Kommentar

Problem aufgebauscht und falsche Lösung

Beat Allenbach © zvg

Beat Allenbach /  Spitzenpolitiker befürworten plötzlich ein Burkaverbot. Erfolgreicher wäre, Muslime zu überzeugen, das Gesicht zu zeigen.

Wenn ich eine Frau mit einem verhüllten Gesicht sehe, mit einer Burka oder einer Niqab, stört mich das, denn ich möchte das Gesicht einer Person sehen, die mir entgegen kommt. Es gibt jedoch etwas, das mich noch mehr stört: das Verbot der Burka und der Niqab in einer Verfassung oder einem Gesetz.
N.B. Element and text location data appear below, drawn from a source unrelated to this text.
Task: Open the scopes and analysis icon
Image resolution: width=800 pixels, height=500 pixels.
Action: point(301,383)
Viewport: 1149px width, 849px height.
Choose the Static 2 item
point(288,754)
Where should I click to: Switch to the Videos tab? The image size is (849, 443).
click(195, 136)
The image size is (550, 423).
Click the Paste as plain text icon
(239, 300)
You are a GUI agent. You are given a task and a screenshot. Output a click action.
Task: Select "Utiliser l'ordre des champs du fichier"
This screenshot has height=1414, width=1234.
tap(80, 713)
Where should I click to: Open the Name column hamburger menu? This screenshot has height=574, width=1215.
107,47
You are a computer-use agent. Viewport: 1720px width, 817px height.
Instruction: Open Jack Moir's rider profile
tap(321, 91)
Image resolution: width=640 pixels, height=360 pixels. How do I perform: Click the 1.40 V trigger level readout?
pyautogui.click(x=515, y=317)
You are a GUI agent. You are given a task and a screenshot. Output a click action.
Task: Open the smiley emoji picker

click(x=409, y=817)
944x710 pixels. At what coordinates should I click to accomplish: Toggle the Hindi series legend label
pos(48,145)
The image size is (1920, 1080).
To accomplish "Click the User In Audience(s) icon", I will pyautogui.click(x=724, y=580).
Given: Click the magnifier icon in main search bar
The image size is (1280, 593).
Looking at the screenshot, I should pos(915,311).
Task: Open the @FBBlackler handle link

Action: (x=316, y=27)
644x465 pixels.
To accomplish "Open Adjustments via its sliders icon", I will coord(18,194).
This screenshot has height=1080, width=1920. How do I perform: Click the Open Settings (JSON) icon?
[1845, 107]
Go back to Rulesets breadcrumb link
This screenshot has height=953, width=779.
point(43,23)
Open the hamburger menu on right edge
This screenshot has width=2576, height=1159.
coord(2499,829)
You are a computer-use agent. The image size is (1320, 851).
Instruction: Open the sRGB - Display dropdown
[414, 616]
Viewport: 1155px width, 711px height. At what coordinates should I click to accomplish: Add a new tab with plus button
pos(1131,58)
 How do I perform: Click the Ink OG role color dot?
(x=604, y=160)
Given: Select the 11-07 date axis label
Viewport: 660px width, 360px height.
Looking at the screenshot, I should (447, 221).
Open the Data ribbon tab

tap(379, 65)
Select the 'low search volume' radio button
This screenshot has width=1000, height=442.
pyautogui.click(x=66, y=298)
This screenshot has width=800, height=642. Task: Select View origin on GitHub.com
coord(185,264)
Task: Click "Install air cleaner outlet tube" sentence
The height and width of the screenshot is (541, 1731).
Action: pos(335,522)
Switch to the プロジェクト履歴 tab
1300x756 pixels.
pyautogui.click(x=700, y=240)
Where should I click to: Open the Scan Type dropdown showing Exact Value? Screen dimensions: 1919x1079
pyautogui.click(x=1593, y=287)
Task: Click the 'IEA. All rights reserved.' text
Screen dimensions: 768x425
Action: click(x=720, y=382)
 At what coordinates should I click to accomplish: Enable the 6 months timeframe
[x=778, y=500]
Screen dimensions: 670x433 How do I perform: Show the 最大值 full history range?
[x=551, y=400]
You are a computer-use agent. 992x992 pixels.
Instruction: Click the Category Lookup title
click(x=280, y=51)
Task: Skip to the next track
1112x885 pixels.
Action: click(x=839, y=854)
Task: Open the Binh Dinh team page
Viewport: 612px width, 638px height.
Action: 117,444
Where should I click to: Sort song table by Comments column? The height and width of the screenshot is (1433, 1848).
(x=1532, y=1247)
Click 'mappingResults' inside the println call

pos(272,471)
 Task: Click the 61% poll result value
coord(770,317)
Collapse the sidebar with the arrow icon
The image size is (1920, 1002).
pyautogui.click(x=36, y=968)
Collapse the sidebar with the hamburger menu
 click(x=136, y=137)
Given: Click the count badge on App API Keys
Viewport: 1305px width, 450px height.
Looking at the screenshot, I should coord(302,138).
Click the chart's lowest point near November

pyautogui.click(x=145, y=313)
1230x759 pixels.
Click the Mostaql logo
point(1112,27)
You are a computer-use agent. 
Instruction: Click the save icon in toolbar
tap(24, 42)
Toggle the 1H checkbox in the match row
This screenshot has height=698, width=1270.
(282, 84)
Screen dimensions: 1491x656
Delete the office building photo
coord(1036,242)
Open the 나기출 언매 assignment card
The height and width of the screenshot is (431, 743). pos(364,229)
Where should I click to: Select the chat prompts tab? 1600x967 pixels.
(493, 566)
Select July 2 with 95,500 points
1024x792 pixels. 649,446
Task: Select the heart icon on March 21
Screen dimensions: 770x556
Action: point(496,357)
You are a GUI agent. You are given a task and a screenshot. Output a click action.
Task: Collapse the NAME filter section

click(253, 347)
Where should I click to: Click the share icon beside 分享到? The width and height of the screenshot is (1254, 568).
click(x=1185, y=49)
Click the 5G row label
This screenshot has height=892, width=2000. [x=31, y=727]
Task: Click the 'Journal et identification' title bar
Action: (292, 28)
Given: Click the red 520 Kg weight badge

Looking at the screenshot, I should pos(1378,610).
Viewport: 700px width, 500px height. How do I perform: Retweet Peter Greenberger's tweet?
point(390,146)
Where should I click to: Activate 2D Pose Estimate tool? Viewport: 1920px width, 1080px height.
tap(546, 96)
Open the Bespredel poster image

Doch sogar der sozialdemokratische Zürcher Regierungsrat, Mario Fehr, hat letzthin seine Sympathie für das Burkaverbot ausgedrückt, das im September 2013 in der Tessiner Verfassung verankert wurde. Zu meiner Überraschung sind auch einige meiner sozialdemokratischen Bekannten einem Burkaverbot nicht abgeneigt. Ihre Begründung: «Es geht mir auf die Nerven, hier Frauen mit verhülltem Gesicht zu begegnen, denn ich will sehen, wer sich im öffentlichen Raum bewegt; wenn ich in ein muslimisches Land reiste, würde ich auch dessen Bräuche respektieren, und ich erwarte dasselbe von den Muslimen, die bei uns leben.» Ich verstehe die Haltung meiner Bekannten, aber ich teile sie nicht. Dazu einige Erläuterungen.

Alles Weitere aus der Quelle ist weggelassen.